# Sea Striker Carbon 11' rods at HHT in Navarre!



## Shiznik (Feb 24, 2008)

In the store today and was checking them out. 11' with large eyes, cork double handles, light weight, and just seemed to be an overall great balanced rod for surf fishing! Has anyone tried them? As soon as I have the money I am gonna get one, looks like it would match up with a 7500 perfect! A fisherman could really put a "zip code" on some bait with it for sure!
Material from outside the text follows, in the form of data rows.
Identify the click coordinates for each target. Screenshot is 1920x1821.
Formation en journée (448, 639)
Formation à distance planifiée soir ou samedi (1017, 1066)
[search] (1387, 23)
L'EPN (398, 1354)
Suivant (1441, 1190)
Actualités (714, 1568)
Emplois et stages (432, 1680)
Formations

I'd change all 5 of my 13'fters out for 5 of those things.

Tight Lines!

Chris


----------



## cline4 (Apr 21, 2009)

I have one, they are excellent rods....


----------



## nb&twil (Oct 2, 2007)

they're great rods, i had 2 and loved them. my dad liked them too, so much that he took both did very well this spring pompano fishing with them. just about anything with the sea striker or billfisher name is going to be one of the bangs for your buck as a general rule.


----------



## jbs192 (Oct 2, 2007)

How much were they?


----------



## Shiznik (Feb 24, 2008)

Hope I'm not wrong about the price but I think they were around $69 for a 11', may have been a little more butI believe that was right. Talking about seeming strong, lightweight and the guides were nice too! I'd put it up against the Penn Carbon 10'fter I have but just like it. Has the cork handles vs. padded. Overall a great rod! If I can make it happen, I'm gonna make sure the one I get will be in my Pomp pics this next spring!


----------